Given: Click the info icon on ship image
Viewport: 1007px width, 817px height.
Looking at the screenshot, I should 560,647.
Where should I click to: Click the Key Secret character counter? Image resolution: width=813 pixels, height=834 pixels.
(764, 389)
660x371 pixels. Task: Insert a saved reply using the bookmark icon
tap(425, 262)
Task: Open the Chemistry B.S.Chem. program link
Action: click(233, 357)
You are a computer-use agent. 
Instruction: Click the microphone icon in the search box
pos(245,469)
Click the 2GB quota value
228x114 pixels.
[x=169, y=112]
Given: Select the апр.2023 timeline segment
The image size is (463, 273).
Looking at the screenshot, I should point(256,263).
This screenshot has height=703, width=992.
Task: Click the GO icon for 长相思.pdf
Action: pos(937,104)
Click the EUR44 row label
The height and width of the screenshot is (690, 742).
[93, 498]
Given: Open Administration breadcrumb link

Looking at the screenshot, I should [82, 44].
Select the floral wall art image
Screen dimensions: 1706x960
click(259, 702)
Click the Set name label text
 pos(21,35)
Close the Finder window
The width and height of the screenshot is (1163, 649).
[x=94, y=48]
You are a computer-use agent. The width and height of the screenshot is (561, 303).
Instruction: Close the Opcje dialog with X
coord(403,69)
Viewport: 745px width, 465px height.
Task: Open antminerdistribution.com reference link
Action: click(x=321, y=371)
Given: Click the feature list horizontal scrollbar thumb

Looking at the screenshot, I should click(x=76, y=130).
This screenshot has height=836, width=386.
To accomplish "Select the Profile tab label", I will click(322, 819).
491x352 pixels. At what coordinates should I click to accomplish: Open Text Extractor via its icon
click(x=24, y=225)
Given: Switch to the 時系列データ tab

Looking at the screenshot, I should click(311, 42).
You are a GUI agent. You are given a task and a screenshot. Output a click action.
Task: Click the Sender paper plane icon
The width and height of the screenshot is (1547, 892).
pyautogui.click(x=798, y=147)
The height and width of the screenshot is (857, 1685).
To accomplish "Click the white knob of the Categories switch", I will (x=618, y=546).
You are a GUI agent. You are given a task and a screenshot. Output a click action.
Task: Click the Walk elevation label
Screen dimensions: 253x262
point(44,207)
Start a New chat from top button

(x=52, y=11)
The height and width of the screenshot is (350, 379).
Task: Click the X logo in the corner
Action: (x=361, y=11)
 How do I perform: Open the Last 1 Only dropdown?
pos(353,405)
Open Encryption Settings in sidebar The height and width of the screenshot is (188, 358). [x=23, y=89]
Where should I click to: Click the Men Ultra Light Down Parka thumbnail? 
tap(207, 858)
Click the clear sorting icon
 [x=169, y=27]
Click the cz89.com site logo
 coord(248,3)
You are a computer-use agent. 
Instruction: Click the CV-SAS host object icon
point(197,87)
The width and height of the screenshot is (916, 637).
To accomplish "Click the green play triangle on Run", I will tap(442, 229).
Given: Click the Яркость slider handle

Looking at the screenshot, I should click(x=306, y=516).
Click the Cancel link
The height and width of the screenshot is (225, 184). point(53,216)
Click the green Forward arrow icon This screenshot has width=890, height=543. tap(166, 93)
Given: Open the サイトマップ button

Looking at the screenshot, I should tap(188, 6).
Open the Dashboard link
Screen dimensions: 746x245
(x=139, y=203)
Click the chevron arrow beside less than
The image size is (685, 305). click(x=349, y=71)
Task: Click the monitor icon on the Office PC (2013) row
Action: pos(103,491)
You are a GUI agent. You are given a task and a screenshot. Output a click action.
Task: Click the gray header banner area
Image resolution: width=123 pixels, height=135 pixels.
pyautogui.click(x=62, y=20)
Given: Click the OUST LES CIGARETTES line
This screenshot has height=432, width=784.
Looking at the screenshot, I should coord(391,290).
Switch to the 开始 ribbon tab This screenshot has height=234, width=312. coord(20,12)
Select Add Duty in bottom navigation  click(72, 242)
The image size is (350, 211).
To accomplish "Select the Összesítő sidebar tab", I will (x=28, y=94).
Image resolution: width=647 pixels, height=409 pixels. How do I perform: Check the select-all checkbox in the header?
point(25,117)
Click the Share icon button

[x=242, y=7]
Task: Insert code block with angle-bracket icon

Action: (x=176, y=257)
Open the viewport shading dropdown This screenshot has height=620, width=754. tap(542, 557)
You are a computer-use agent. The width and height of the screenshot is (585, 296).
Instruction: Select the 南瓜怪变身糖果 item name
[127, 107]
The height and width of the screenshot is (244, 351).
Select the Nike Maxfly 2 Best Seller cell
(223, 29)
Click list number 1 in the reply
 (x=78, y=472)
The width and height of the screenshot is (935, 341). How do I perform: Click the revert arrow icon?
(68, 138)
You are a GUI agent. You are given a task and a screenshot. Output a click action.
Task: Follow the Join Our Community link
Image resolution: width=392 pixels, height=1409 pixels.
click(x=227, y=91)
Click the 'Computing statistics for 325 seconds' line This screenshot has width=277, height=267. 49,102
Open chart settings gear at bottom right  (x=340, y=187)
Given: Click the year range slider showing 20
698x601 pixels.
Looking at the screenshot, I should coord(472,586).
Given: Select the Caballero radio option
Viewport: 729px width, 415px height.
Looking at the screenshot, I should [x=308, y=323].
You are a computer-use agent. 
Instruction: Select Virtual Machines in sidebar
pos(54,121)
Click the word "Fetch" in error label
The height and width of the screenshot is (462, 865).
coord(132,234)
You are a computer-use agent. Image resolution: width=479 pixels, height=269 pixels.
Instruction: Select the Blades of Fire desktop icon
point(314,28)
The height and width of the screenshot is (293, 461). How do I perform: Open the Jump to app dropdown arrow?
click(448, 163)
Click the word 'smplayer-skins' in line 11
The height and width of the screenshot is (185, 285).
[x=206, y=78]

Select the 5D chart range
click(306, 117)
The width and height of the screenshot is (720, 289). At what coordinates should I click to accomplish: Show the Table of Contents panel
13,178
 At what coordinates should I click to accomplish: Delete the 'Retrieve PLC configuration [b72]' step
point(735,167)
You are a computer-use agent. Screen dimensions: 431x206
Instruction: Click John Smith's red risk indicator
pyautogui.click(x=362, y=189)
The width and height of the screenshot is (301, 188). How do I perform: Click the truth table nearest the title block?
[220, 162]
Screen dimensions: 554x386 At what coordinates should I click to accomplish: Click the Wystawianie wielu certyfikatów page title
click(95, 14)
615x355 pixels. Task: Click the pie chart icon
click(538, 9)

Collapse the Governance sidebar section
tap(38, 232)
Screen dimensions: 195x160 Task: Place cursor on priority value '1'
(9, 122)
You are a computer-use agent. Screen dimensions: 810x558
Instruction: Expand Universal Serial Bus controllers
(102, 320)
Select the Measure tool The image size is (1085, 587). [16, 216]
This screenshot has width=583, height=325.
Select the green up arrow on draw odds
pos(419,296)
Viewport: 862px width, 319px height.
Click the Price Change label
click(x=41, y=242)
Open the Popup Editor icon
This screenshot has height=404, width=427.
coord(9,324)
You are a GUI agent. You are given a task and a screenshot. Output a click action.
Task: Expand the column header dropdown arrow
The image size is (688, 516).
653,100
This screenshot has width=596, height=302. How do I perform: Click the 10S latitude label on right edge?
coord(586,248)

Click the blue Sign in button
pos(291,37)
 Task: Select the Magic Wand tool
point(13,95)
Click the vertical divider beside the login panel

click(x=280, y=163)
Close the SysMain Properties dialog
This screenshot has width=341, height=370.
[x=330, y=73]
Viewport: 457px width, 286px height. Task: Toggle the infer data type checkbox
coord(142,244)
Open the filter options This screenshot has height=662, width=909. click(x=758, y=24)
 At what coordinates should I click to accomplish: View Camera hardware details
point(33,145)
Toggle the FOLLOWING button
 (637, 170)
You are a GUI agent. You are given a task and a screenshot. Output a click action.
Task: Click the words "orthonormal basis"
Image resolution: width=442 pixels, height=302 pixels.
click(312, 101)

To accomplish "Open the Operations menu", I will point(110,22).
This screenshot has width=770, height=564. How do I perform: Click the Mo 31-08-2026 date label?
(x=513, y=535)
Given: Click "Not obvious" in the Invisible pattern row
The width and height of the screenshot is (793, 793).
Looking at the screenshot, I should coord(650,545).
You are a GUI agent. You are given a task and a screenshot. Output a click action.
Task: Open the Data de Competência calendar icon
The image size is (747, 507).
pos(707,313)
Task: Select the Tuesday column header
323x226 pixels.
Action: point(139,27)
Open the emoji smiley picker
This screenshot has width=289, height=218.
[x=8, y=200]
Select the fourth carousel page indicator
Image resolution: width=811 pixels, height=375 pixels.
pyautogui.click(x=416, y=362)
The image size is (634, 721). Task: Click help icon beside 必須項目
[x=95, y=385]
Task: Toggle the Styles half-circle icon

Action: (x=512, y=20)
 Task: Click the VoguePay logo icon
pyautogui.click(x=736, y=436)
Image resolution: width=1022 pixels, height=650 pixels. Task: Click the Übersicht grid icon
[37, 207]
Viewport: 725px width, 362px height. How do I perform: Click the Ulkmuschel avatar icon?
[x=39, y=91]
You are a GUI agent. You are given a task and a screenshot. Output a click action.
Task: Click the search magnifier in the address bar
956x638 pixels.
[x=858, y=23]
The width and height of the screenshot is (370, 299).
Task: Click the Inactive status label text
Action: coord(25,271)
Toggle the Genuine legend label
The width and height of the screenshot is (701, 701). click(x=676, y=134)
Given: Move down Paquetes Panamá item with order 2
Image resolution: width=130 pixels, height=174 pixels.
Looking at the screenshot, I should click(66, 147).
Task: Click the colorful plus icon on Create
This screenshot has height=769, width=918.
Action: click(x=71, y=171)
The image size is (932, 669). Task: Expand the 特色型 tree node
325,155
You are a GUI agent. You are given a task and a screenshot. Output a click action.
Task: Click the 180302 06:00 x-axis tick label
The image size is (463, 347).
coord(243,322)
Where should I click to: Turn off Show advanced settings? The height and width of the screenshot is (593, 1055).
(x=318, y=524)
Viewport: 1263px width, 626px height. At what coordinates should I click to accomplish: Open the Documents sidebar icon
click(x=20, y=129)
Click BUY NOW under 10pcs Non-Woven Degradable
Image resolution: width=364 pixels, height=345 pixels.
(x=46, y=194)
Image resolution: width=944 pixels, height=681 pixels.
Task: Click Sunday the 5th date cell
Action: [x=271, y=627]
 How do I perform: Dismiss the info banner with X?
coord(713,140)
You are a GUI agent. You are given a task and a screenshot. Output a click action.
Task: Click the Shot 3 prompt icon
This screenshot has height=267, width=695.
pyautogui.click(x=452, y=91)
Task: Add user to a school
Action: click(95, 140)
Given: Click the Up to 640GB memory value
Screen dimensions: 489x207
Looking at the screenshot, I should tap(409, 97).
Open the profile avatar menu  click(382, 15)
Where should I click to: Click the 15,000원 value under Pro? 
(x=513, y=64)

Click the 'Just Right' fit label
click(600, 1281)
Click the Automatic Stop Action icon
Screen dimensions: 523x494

======

:: What is expected ::
Write down how many lines of the data above contain the word "menu", with nothing else.

:: Result of this exercise ::
2